NYC Monkeypox: New vaccination sites, clinic opening

Monkeypox cases continue to rise in New York City, which is now the epicenter of the national outbreak.

However, the soaring demand for shots has overwhelmed the city’s healthcare system.

Three new mass vaccination sites are opening this weekend at Aviation High School in Queens, the Bushwick Education Campus in Brooklyn, and the Bronx High School of Science.

A new clinic is also opening at NYC Health & Hospitals/Gotham Health, Vanderbilt, on Staten Island.

 "We have to respond to monkeypox because it’s here, and we need to protect people and we need to get people information and prevention and treatment," says Mark Harrington, the Executive Director of Treatment Action Group.

The process of scheduling appointments has been frustrating for many New Yorkers.

RELATED: NYC monkeypox cases double again; vaccine website crashes

The City Health Department is now using its own appointment scheduling website after blaming third-party vendors for website crashes.

Some, though, were fortunate enough to evade those issues, including Andrew Vitovitch who got his first dose in Harlem.

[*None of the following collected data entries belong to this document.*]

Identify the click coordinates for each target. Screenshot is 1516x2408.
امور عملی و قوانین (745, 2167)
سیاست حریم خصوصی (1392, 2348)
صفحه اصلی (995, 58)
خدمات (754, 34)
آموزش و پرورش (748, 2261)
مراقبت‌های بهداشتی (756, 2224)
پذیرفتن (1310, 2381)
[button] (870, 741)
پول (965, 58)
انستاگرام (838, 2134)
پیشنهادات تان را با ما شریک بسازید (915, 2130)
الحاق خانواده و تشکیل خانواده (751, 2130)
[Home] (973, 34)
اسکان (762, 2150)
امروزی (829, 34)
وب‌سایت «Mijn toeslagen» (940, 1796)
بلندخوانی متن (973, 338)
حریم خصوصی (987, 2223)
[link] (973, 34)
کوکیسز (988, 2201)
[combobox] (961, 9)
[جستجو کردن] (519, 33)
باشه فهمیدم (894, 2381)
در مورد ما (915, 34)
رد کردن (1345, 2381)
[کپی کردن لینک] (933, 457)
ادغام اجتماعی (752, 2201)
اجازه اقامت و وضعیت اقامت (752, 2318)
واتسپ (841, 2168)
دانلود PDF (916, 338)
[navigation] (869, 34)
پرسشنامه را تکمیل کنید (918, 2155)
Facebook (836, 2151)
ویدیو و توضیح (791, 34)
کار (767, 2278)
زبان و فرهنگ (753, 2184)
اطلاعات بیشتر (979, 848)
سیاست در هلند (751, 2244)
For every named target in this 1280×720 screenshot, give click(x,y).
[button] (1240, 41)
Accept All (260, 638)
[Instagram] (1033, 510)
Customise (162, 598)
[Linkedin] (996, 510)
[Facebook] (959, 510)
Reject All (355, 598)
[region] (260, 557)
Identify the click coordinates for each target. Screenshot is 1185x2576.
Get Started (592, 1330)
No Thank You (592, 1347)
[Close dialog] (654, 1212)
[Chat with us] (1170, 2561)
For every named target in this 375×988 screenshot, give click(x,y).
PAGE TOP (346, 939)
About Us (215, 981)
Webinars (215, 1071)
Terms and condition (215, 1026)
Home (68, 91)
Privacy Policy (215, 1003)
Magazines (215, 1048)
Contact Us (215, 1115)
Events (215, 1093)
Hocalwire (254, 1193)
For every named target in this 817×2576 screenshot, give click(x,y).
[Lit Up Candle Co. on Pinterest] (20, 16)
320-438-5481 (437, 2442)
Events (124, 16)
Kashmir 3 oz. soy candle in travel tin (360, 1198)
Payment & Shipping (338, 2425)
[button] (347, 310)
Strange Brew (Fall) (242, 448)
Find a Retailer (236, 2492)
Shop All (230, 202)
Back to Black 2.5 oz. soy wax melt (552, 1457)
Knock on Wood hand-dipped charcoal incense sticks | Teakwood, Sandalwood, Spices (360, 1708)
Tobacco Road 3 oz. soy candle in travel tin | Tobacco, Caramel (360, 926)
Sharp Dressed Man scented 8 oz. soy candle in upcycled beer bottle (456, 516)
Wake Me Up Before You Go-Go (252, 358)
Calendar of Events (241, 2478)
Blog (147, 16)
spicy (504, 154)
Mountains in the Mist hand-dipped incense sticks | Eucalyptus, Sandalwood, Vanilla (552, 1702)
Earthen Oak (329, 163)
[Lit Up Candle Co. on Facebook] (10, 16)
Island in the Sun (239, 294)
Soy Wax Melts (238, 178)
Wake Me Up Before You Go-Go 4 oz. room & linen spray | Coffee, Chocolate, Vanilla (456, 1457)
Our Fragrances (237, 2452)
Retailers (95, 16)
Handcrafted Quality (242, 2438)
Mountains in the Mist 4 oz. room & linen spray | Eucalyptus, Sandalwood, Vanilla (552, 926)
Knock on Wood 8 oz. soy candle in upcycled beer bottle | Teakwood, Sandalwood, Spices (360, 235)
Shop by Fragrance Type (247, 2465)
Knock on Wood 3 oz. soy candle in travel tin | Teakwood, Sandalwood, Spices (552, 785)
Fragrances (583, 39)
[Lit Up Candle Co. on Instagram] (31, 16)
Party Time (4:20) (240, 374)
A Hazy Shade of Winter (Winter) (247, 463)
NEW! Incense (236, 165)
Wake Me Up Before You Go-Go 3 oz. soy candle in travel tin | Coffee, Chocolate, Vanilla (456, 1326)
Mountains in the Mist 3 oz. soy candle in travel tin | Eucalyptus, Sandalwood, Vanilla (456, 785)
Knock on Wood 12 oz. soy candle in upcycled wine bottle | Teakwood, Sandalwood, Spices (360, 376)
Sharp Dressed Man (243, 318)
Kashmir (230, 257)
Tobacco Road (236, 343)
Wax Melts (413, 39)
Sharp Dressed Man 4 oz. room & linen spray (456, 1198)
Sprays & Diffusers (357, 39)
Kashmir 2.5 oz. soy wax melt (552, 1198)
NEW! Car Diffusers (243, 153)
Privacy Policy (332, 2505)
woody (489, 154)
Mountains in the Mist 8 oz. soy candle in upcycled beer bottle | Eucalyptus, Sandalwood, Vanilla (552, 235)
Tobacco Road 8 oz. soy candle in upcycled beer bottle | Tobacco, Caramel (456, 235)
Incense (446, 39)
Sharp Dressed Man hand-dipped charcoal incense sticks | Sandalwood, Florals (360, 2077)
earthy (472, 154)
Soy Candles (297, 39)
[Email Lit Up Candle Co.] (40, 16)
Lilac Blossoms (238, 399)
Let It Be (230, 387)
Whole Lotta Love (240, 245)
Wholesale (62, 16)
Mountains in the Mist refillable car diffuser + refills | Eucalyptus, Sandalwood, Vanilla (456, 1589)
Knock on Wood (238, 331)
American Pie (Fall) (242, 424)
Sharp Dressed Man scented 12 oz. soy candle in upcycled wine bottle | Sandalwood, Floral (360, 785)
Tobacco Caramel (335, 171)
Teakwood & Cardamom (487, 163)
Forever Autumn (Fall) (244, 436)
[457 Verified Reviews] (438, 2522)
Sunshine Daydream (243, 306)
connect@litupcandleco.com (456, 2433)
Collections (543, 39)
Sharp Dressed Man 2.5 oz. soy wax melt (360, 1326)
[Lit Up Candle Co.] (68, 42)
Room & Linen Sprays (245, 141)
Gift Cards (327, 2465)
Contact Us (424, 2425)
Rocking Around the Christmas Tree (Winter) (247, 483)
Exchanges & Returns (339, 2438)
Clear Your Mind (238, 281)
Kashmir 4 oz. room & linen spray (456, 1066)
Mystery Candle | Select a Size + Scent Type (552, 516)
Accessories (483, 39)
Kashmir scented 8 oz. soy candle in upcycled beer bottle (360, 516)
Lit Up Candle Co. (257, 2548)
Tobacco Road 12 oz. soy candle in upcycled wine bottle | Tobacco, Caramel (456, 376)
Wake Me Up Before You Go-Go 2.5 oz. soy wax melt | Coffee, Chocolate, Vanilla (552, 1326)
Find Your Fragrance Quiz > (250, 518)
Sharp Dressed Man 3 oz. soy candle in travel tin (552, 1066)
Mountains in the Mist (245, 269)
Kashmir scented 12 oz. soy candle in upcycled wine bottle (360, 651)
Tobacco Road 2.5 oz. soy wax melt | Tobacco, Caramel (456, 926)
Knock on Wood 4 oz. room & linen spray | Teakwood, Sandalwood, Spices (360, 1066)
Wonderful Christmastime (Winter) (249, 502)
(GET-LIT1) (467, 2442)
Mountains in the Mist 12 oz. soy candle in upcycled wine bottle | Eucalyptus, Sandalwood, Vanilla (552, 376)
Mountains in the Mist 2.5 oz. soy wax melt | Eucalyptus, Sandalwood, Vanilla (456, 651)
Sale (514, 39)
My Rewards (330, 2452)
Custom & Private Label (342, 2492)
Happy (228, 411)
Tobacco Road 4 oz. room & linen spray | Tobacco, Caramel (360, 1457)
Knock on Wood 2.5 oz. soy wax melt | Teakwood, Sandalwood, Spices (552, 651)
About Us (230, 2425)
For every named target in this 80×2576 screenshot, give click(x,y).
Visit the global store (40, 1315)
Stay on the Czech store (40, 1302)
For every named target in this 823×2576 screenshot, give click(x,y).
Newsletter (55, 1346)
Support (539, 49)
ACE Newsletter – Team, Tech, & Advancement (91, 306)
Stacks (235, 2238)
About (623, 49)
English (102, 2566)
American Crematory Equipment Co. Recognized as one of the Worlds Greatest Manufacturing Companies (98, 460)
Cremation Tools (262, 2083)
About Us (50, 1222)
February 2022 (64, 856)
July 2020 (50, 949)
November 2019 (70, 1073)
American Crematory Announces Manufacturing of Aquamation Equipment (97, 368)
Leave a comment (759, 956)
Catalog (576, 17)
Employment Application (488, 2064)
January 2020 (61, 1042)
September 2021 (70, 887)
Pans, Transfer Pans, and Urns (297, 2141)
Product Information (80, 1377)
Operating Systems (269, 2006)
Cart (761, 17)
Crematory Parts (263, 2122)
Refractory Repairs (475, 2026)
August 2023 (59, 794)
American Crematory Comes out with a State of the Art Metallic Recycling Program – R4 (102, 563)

"I literally just got referred. They were like, ‘Hey, we got some vaccines… do you want to sign up?" And I was like yeah, sure. They were like, ‘We have an appointment at 6:30.’ I was like, ‘Great, that’s right after work,’ and I just came right up from Brooklyn," he explains.

14,500 doses have been shipped in from the federal government, coming as commercial labs ramp up clinical testing.

The city plans to rollout 8,000 new first dose appointments over the next two weeks and 4,000 more doses will be made available through referrals.

Some are concerned those efforts won’t be enough to stem the outbreak.

"Where we’re worried is that there’s gonna be more demand than even the new supply of 8,200 doses that have recently been released are gonna make, and there’s more people who are gonna need it… and so the federal government is gonna need to expedite the delivery of more vaccine," Harrington adds.